The industry body for agricultural chemicals, CropLife Australia, said it had not, and would not be making contact with the regulator regarding its re-assessment of glyphosate.

Mindful of the risks, residents in Castlemaine and Bendigo in Central Victoria have petitioned their local councils to stop using glyphosate-based pesticides.

However, until Australian authorities change their assessment, local councils can continue to use the weed killer around schools, parks, and playgrounds and are not obliged to tell the public when and where they are spraying.

Work Safe Victoria issued a statement to the ABC saying it was preparing new advice for councils about using glyphosate.

The WorkSafe statement  advised "WorkSafe believes it is appropriate to alert Victorian employers to the issue. It will shortly issue guidance material advising employers of its reclassification.”

NSW insurance body State Cover warned local councils to investigate other options to control weeds.

Image shows the use of steam to control weeds.

In a fact sheet to NSW councils State Cover advised “it is recommended that councils take a cautious approach and investigate their use of glyphosate and other hazardous chemicals used for weed control." Public safety lawyer Dimi Ioannou from Maurice Blackburn said council workers could potentially sue their employers in the future if they developed a significant injury as a result of handling the product.
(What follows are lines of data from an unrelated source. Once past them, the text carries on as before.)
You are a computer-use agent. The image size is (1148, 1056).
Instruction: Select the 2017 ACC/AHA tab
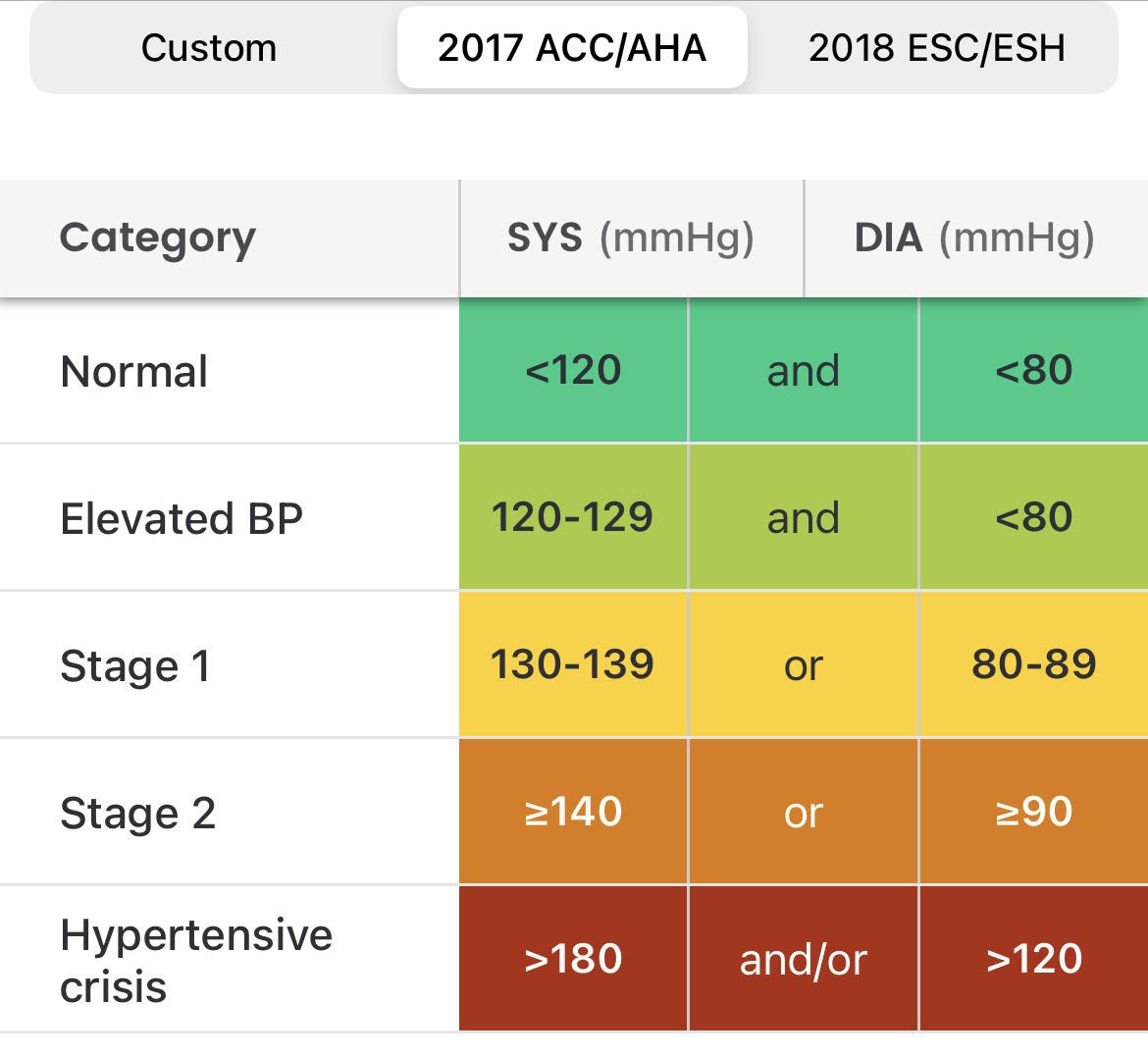572,48
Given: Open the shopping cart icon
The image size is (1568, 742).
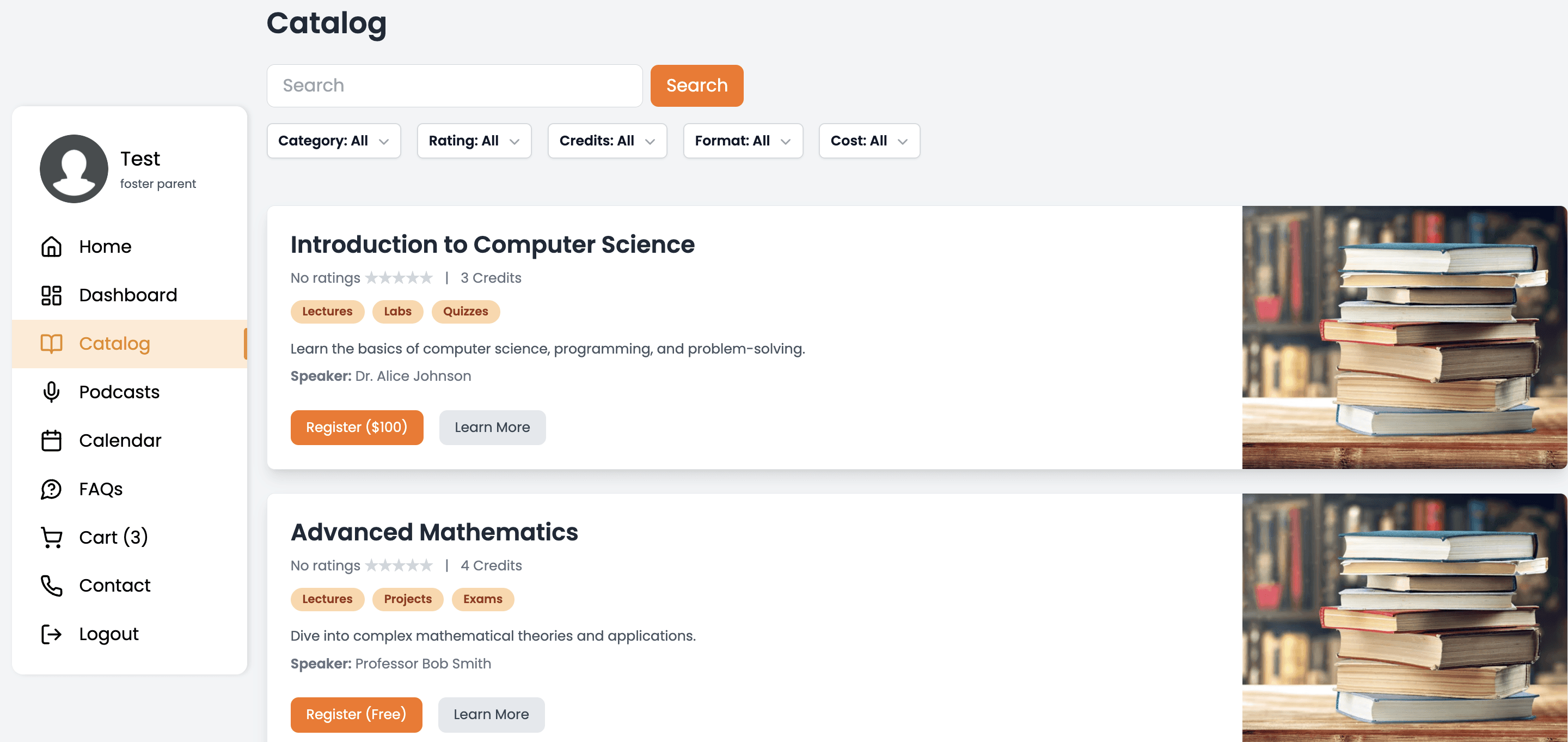Looking at the screenshot, I should tap(52, 537).
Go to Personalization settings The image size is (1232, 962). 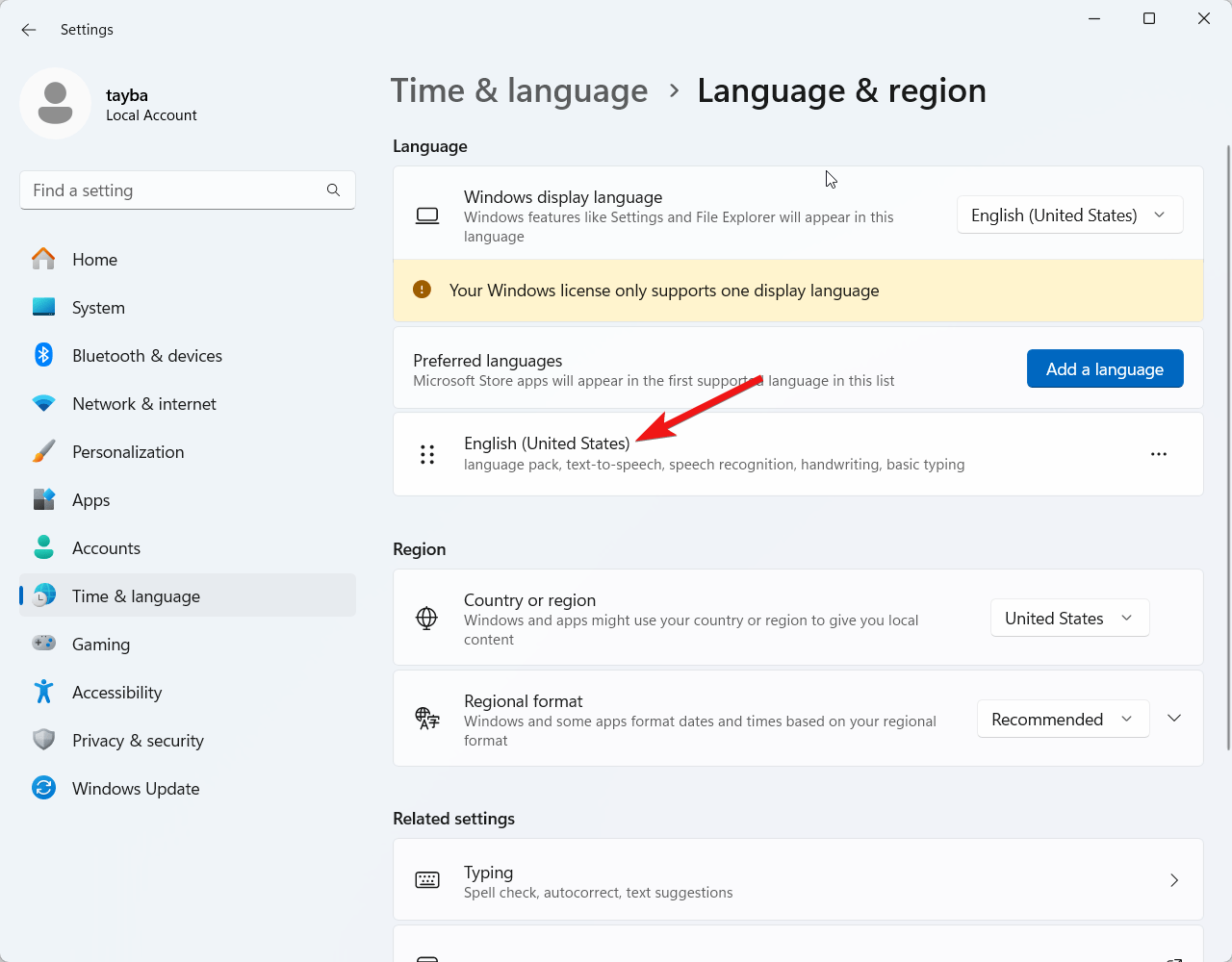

Ioannou told the ABC “in the past we have ignored signs where products have been a dangerous good, such as asbestos, and years later thousands of victims have potentially made a claim for their pain and suffering.”

Yarra City Council in Melbourne is one of several councils around the country to trial alternative methods of killing weeds.

Councillor Roberto Colanzi said using steam has proved to be more effective than herbicides, advising “per unit cost it's probably more expensive but we tend to undertake the steam cleaning every six weeks rather than every four so that's an economic benefit, it seems to reduce the weed regrowth so that's an economic benefit.”

It is believed that about 30 local councils around the country, out of 560 councils in total, are trialling or regularly using weed steaming in some areas.

Earlier this month, Mount Alexander Shire Council rejected a petition from Castlemaine residents calling for an end to glyphosate use.

In a statement the Council advised “steam was trialled for weed control in 2014 but was not considered to be economically viable."

The Council said it had trialled a "plant-derived weed control product" last year but it was more expensive and less effective than glyphosate.